Provided text |
####

According to one embodiment, the module selection circuit is configured to receive on input a parallel signal and an address signal, supply on output N module select signals, one signal per module, and deselect one or more select signals regardless of the parallel signal being set in a high logic state.

Embodiments of the invention also relate to a method of testing N memory modules in parallel, N being greater than or equal to three, comprising the steps of writing an input data at an address in each of the memory modules, reading the data at the address of the modules to obtain output data, determining whether the output data from the modules are identical. The method further comprises the steps of designating one of the modules as the reference module and the N-l other modules as auxiliary modules, comparing the output data from each of the auxiliary modules being tested with the output data from the reference module, and supplying the output data from the reference module to a data verification means.

According to one embodiment, the method comprises the steps of determining the largest memory module, and designating the largest memory module as the reference module .

####

Data excerpt |
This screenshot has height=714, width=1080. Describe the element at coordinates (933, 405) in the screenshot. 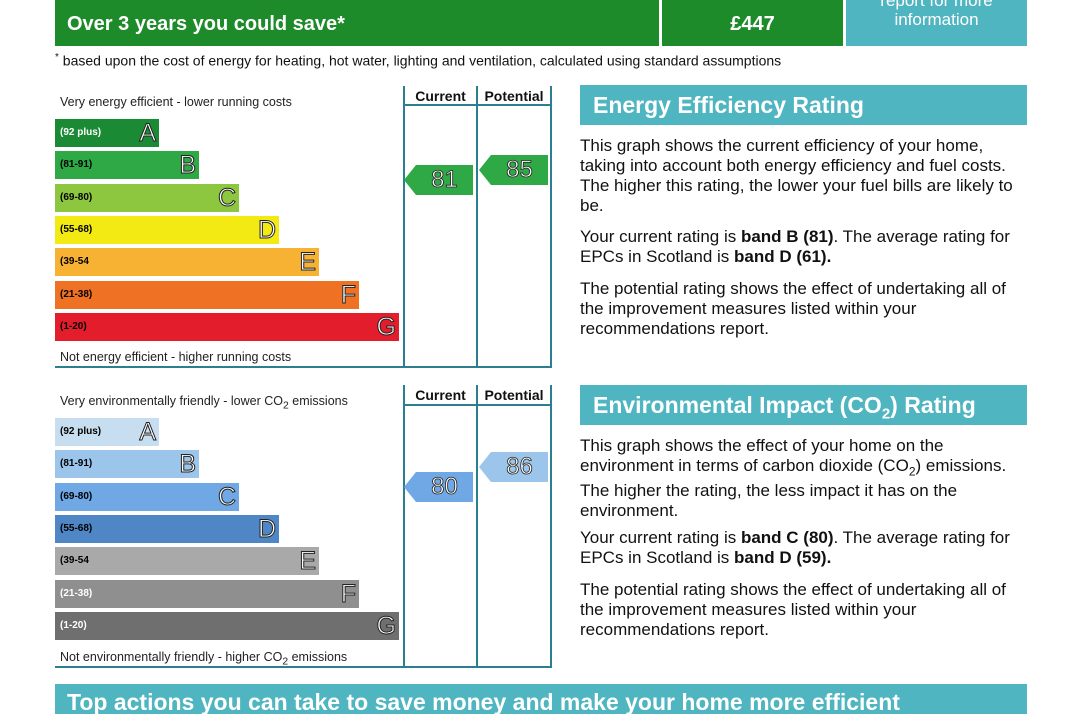

I see `env-title-post: ) Rating` at that location.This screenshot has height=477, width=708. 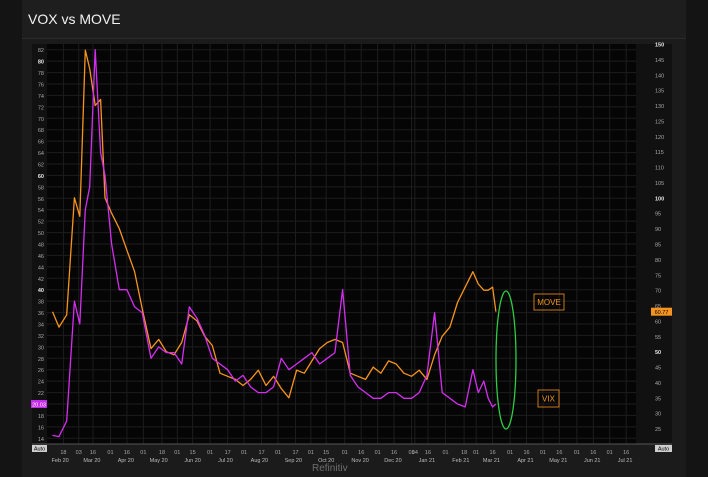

####

Assigned task 1 | In the memory-testing text, what steps make up the method of testing N memory modules in parallel, as set out in the paragraph beginning "Embodiments of the invention also relate to"? List every one.
Assigned task 2 | Transcribe the stretch of the memory-testing text from "Embodiments of the" through "data verification means.".

Written answer 1 |
- Writing an input data at an address in each of the memory modules
- Reading the data at the address of the modules to obtain output data
- Determining whether the output data from the modules are identical
- Designating one of the modules as the reference module and the N-l other modules as auxiliary modules
- Comparing the output data from each of the auxiliary modules being tested with the output data from the reference module
- Supplying the output data from the reference module to a data verification means

Written answer 2 |
Embodiments of the invention also relate to a method of testing N memory modules in parallel, N being greater than or equal to three, comprising the steps of writing an input data at an address in each of the memory modules, reading the data at the address of the modules to obtain output data, determining whether the output data from the modules are identical. The method further comprises the steps of designating one of the modules as the reference module and the N-l other modules as auxiliary modules, comparing the output data from each of the auxiliary modules being tested with the output data from the reference module, and supplying the output data from the reference module to a data verification means.